Influence of TiO2 on mechanical, microstructural, and electrical properties of TiO2/rubber composites

In recent years, materials with high dielectric constant and tensile strength are highly sought after in various electronic applications and industries. Ceramic materials have some of the highest dielectric constant values but their applications are limited by their mechanical properties. On the other hand, elastomer exhibit high and beneficial mechanical properties but have low dielectric constant values. Hence, by producing composite from these two materials the limitations of each individual material will be solved. TiO2 was chosen as filler to different types of rubber matrix, STR, ENR 25 and ENR 50, in this research due to its potential of high dielectric constant value and low cost. Tensile strength test on the STR composites with different TiO2 loadings, 0, 5, 10, 20, 30 and 50 phr, show increase of stress at any point after 500% of strain from 1 MPa to 3 MPa but composite with 50 phr recorded lower values than composite with 30 phr due to the loading stress within the composite with 50 phr that affects the efficiency of network chains of rubber to orient themselves in the direction of stretching.

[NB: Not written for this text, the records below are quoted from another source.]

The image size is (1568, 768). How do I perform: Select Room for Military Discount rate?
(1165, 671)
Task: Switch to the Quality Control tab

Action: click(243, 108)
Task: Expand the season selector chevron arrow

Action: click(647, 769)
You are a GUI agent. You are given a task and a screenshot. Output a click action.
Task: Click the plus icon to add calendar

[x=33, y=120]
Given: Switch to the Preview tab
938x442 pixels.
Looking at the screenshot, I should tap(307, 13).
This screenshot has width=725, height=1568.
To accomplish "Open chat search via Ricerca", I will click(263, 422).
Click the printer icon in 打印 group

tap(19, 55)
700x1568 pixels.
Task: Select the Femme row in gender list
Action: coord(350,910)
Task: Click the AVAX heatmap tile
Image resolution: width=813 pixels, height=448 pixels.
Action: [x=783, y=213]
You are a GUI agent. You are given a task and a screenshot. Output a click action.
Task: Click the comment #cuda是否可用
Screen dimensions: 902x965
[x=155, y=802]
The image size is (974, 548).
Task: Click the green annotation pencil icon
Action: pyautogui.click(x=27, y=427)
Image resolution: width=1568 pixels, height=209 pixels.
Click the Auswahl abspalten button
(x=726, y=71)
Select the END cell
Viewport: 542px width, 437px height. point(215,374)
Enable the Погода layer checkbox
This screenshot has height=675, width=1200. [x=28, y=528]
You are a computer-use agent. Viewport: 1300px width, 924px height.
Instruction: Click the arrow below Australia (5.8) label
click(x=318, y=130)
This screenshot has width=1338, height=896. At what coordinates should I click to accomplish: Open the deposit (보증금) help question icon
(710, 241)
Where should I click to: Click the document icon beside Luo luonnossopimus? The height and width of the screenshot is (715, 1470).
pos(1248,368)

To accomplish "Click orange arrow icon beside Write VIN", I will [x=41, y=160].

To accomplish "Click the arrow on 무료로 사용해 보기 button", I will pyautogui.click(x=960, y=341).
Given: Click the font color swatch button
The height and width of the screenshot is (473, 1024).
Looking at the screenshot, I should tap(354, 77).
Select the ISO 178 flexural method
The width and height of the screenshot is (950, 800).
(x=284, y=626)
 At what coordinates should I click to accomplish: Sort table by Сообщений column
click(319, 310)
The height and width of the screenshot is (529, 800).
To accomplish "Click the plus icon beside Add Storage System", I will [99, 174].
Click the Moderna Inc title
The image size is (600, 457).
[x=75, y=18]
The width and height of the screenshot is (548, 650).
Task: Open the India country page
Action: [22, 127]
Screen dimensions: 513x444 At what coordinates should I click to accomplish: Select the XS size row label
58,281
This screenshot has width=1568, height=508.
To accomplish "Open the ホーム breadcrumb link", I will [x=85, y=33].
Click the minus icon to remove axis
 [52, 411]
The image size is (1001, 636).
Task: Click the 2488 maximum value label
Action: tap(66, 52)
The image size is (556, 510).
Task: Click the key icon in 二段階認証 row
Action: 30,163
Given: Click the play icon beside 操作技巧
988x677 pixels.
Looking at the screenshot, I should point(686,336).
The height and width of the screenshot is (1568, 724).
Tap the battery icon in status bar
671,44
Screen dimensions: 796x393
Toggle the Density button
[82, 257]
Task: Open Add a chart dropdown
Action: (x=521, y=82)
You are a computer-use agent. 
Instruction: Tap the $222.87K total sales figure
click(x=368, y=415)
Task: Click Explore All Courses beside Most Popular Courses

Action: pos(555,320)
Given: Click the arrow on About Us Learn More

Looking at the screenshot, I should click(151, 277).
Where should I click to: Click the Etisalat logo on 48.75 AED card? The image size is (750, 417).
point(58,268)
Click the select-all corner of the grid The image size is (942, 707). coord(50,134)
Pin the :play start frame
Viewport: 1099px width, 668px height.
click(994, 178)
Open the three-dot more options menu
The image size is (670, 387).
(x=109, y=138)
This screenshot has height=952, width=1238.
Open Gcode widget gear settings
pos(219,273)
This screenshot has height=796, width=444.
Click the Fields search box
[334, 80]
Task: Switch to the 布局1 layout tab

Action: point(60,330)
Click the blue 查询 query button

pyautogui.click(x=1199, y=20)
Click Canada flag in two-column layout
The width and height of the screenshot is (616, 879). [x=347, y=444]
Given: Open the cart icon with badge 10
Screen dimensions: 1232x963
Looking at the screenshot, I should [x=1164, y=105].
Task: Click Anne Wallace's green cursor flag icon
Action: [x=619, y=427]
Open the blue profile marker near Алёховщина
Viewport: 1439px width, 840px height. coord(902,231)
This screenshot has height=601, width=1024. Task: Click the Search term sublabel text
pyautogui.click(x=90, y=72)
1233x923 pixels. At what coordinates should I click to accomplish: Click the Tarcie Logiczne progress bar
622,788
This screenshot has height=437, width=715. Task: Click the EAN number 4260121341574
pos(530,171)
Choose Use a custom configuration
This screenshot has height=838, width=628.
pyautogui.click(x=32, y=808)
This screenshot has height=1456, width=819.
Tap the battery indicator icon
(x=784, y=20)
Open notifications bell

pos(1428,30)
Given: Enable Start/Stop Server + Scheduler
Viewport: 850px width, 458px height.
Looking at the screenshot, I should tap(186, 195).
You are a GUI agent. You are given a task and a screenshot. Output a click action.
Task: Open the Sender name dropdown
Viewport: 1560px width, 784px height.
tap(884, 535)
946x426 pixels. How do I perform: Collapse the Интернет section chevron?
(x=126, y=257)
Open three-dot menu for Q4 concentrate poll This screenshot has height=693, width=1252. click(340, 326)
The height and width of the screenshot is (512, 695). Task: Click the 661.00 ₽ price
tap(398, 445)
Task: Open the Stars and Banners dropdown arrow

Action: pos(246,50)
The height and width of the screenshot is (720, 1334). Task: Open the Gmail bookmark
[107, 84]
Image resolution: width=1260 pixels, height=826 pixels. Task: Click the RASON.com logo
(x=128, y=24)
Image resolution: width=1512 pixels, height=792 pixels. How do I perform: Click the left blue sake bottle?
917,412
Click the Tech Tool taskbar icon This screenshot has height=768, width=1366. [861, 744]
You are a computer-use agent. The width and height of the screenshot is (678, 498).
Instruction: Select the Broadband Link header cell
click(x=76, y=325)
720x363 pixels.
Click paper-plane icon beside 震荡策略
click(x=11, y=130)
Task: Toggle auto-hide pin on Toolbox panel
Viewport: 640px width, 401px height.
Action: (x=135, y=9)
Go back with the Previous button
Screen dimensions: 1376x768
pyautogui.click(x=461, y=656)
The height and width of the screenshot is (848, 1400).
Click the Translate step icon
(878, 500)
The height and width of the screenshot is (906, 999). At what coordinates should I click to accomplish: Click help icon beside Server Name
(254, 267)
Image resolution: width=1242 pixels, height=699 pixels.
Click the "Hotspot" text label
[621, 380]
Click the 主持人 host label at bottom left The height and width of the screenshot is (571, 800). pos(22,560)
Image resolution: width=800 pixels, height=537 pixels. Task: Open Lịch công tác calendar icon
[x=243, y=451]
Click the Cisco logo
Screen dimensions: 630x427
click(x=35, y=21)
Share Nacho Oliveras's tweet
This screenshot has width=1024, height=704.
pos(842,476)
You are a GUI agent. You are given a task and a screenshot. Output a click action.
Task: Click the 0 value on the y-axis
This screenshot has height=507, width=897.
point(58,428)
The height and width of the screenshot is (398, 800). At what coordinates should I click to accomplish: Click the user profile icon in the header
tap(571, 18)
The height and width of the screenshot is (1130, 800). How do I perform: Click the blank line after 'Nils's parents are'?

ENR 25 and ENR 50 with 20 phr recorded 4.0 MPa and 4.1 MPa respectively which are significantly higher than STR at 500% of strain. Aaprt from that, the composites were also subjected to LCR test. At any point between 75 kHz to 30 MHz, the dielectric constant of the STR composites with different loadings increases as the filler loading increases within range of 2.9 to 3.4 dielectric constant at 10 MHz. In comparison between STR and ENR composites at 20 phr, ENR composites have significantly higher dielectric constant than STR composite where ENR 50 recorded the highest at 7.4.